Segment Start: Document passage
Then he hops to Ukraine: Russia will encircle Odessa, NATO will heroically intervene, and—wait for it—Europe will finally revolt against its own governments. Apparently, France and Germany, who can barely mobilize enough soldiers for a parade, are going to stop Russia’s industrial machine. LOL. Here’s reality (my take): Russia is outproducing the entire NATO bloc in weapons and ammunition. NATO troops in Europe? A few divisions at best. Ukraine’s fate? Grim but simple—Russia keeps moving west, takes Odessa, takes Kyiv, until Ukraine finally accepts reality. No “saviors” are coming. Russia will leave the rest of western Ukraine—the real Nazi crackpots—as a European problem. They were never part of the Russian Empire; Stalin only added them after WWII.
Jiang moves on and describes a cherry on top: in this process, Turkey is destroyed, and Moscow revives the Byzantine Empire with Greeks marching back to Constantinople. Excuse me! While I thank him for this free comedy routine.
Segment End: Document passage
Segment Start: Record extracts
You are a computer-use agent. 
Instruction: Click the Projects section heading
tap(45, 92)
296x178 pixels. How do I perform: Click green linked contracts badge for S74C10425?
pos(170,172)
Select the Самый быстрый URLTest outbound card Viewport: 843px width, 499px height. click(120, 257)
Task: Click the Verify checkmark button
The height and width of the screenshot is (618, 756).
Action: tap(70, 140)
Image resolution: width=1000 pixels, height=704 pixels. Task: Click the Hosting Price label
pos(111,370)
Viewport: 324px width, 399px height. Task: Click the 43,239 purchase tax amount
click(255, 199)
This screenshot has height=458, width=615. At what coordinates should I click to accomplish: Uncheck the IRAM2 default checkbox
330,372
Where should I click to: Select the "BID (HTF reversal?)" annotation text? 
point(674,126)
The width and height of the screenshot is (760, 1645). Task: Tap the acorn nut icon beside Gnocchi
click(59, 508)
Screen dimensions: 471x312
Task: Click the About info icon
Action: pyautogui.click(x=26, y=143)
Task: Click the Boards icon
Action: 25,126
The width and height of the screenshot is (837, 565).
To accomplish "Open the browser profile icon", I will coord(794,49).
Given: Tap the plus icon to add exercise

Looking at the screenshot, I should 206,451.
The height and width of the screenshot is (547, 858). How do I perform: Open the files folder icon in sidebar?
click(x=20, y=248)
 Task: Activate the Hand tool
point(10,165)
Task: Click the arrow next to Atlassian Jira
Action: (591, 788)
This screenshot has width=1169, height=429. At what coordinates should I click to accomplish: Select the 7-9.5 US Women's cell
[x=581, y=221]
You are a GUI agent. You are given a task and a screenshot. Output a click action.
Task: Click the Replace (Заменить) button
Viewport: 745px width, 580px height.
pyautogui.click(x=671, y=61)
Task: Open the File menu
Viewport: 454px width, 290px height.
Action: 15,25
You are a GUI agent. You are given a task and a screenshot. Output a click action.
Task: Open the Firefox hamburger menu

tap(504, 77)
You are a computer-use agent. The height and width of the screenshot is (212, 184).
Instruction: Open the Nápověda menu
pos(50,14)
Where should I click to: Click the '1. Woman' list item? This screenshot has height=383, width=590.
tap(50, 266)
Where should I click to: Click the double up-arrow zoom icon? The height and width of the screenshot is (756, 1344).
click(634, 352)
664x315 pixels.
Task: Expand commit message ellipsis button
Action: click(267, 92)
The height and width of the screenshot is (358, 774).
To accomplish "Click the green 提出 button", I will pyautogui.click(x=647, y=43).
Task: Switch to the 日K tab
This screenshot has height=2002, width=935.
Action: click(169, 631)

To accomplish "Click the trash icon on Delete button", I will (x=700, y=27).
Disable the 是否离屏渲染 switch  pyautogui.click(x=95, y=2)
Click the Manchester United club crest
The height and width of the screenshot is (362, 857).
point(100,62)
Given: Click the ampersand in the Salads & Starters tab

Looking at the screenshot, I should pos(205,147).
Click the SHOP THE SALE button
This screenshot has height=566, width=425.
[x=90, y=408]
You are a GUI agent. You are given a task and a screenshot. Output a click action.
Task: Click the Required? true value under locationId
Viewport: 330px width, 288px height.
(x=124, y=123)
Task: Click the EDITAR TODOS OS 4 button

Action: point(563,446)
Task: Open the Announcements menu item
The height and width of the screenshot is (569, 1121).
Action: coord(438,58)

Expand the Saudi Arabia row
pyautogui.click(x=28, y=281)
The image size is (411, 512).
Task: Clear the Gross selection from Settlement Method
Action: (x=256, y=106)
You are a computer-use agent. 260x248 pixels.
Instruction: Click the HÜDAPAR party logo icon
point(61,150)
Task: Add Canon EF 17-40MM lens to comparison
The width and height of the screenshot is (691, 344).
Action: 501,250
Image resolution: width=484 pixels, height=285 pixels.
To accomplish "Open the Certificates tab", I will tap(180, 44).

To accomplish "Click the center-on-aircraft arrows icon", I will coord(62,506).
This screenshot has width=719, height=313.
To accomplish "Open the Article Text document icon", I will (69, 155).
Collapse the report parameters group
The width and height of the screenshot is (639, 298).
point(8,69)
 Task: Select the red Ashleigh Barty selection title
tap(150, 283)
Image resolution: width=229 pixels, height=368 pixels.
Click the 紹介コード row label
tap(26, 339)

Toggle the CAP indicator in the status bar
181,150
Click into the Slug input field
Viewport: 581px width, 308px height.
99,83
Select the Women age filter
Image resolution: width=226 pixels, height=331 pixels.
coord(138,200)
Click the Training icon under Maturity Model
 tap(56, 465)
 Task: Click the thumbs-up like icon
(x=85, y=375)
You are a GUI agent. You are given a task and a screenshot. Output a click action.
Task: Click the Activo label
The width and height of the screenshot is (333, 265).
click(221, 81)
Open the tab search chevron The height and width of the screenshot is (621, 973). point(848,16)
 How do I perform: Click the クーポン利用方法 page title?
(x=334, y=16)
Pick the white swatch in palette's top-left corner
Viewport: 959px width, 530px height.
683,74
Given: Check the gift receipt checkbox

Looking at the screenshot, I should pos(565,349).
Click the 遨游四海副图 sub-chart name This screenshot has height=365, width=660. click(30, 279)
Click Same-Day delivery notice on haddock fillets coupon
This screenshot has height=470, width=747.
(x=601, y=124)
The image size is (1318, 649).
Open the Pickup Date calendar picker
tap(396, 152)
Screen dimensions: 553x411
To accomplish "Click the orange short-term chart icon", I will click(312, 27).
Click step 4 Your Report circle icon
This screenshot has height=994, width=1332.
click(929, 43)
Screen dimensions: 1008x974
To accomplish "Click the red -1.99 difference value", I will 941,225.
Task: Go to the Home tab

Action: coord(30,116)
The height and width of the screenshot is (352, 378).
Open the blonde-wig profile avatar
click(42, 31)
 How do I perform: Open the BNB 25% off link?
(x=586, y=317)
Segment End: Record extracts
| Questions |
**1)** Write out the passage of the commentary starting with "Jiang moves on" and going on through "free comedy routine.".
**2)** Answer these questions from the commentary:
(a) In weapons and ammunition, whom does the writer say Russia is outproducing?
(b) Who does the writer say added the rest of western Ukraine after WWII?
(c) Which country is destroyed in the process Jiang describes?

| Per-task answers |
**1)**
Jiang moves on and describes a cherry on top: in this process, Turkey is destroyed, and Moscow revives the Byzantine Empire with Greeks marching back to Constantinople. Excuse me! While I thank him for this free comedy routine.

**2)**
(a) The entire NATO bloc.
(b) Stalin.
(c) Turkey.